(Data on locating visible targets)
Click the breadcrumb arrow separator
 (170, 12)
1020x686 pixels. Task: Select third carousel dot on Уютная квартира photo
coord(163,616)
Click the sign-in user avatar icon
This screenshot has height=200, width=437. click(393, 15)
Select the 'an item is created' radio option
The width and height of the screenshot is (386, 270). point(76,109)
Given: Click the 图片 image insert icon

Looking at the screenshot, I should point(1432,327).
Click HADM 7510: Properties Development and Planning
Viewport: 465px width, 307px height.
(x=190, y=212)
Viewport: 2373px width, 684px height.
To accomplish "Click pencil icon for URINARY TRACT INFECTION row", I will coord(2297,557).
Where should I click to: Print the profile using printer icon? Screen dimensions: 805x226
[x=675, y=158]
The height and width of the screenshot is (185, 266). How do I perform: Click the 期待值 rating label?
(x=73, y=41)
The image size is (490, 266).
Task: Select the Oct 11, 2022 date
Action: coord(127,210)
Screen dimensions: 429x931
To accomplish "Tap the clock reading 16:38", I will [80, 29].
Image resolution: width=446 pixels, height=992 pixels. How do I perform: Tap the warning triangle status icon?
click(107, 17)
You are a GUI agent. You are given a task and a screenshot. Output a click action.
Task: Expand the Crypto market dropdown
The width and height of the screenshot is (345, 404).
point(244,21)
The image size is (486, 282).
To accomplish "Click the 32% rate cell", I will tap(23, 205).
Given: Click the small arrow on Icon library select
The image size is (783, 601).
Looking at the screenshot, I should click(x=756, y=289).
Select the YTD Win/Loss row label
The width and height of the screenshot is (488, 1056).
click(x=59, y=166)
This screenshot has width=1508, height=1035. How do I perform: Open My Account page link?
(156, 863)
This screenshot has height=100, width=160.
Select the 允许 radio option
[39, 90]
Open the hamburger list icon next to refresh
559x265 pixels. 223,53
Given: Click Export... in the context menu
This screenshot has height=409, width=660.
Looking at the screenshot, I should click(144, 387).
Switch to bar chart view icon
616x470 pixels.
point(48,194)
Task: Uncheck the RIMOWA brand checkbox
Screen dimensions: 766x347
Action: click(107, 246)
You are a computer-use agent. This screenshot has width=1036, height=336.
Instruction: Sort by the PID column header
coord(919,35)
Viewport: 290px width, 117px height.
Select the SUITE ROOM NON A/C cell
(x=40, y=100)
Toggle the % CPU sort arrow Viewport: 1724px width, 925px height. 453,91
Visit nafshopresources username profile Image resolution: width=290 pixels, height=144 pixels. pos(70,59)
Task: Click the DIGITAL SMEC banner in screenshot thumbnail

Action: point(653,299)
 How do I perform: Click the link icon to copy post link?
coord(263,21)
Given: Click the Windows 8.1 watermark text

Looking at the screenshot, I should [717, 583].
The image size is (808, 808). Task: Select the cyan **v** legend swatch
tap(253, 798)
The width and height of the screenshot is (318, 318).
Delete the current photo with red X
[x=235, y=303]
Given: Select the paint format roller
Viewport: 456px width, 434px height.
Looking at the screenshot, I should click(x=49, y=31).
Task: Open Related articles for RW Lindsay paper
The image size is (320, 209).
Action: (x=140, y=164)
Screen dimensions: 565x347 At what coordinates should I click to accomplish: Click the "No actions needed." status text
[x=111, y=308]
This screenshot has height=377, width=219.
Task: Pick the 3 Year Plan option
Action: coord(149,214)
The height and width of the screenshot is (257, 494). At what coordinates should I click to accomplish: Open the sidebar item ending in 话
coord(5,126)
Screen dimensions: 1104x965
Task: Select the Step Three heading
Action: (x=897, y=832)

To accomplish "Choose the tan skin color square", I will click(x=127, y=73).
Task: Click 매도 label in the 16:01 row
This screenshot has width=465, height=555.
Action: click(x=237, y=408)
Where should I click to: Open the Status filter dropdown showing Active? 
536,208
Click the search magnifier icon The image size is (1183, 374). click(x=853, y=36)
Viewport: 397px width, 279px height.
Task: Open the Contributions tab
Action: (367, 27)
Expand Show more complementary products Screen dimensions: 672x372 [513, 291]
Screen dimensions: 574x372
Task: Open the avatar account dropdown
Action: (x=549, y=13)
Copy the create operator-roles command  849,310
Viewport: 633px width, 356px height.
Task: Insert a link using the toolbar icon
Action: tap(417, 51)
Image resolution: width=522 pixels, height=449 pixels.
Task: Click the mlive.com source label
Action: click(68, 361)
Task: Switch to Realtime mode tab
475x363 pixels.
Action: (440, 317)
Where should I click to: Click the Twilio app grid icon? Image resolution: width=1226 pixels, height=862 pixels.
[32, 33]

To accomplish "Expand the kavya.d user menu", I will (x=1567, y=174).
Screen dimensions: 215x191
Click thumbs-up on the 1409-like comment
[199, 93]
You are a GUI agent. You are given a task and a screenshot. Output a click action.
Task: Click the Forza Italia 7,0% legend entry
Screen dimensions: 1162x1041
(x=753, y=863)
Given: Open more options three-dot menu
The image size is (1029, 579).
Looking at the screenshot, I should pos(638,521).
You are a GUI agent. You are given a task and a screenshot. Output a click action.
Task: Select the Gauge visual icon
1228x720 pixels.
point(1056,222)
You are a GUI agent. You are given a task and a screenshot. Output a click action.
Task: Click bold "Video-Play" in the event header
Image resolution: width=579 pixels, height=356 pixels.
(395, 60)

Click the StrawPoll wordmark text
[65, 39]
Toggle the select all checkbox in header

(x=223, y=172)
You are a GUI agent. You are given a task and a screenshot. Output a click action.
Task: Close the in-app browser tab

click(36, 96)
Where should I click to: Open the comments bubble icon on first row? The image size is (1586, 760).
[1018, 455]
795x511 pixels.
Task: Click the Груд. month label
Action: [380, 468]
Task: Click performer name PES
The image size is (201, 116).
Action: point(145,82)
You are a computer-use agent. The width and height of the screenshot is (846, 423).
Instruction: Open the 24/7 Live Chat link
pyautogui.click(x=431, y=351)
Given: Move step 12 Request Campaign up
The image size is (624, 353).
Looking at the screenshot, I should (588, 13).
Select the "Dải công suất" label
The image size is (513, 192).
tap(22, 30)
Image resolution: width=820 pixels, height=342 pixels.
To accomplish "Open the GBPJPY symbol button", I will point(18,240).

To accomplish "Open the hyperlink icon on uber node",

### Given instruction
Repeat the lines of the entries above word for word, starting with the line containing "You are a computer-use agent. The" and going on through the line containing "tap(22, 30)", both included.

### Solved exercise
You are a computer-use agent. The width and height of the screenshot is (846, 423).
Instruction: Open the 24/7 Live Chat link
pyautogui.click(x=431, y=351)
Given: Move step 12 Request Campaign up
The image size is (624, 353).
Looking at the screenshot, I should (588, 13).
Select the "Dải công suất" label
The image size is (513, 192).
tap(22, 30)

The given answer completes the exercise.